▼▼▼
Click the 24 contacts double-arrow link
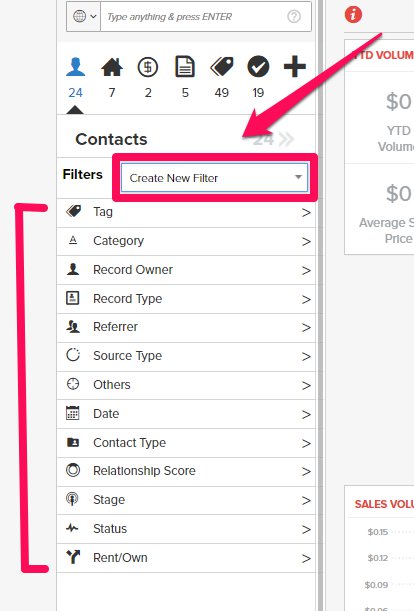 click(273, 139)
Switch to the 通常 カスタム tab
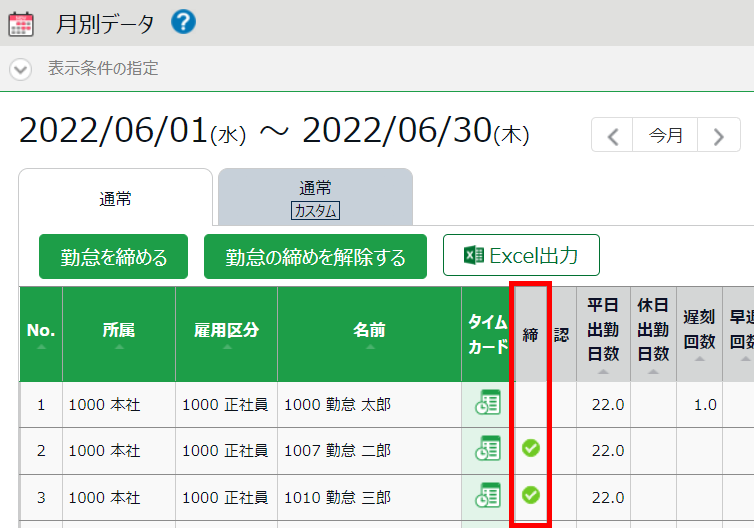Screen dimensions: 754x528 coord(315,198)
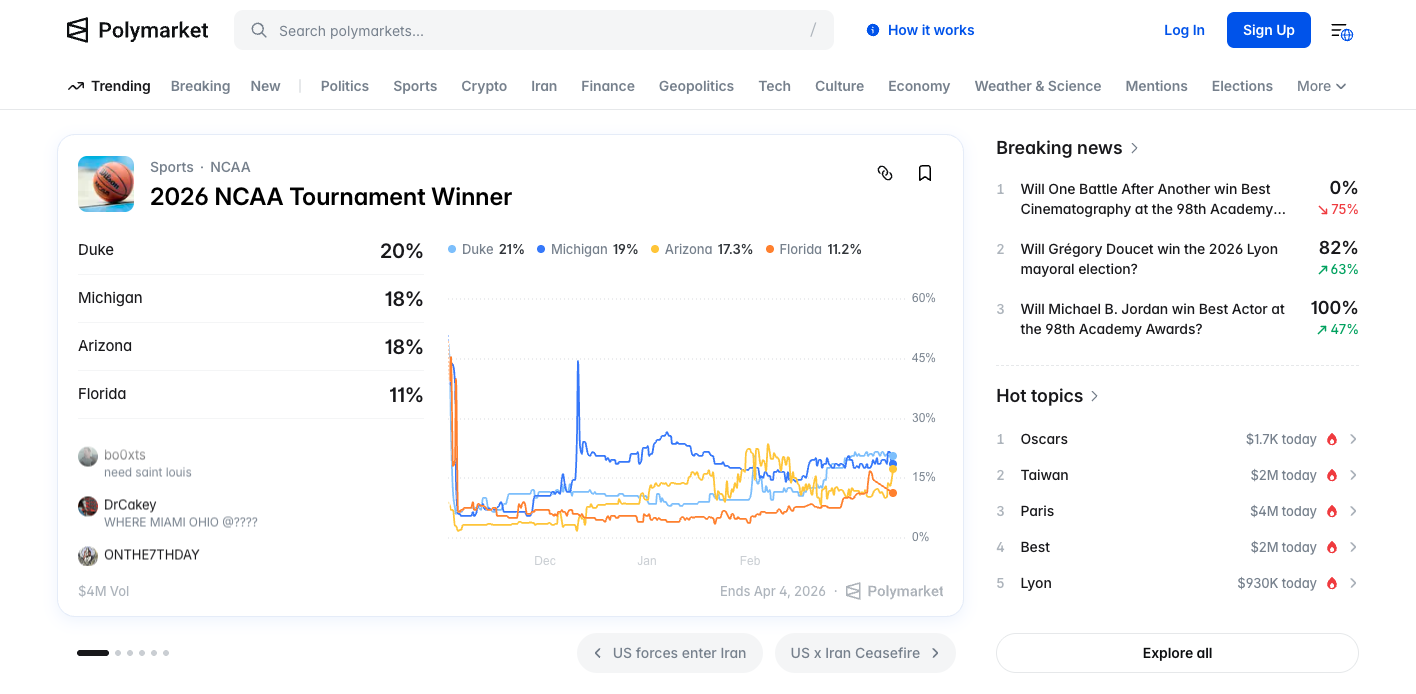Open the Trending arrow icon tab
Viewport: 1416px width, 694px height.
coord(76,86)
▲▲▲
YOUR INSTRUCTIONS »
Please reproduce all of the entries above word for word, leaving out the pictures.

SOLUTION TO THE EXERCISE »
Click the 24 contacts double-arrow link
 click(273, 139)
Switch to the 通常 カスタム tab
Screen dimensions: 754x528 coord(315,198)
Open the Trending arrow icon tab
Viewport: 1416px width, 694px height.
coord(76,86)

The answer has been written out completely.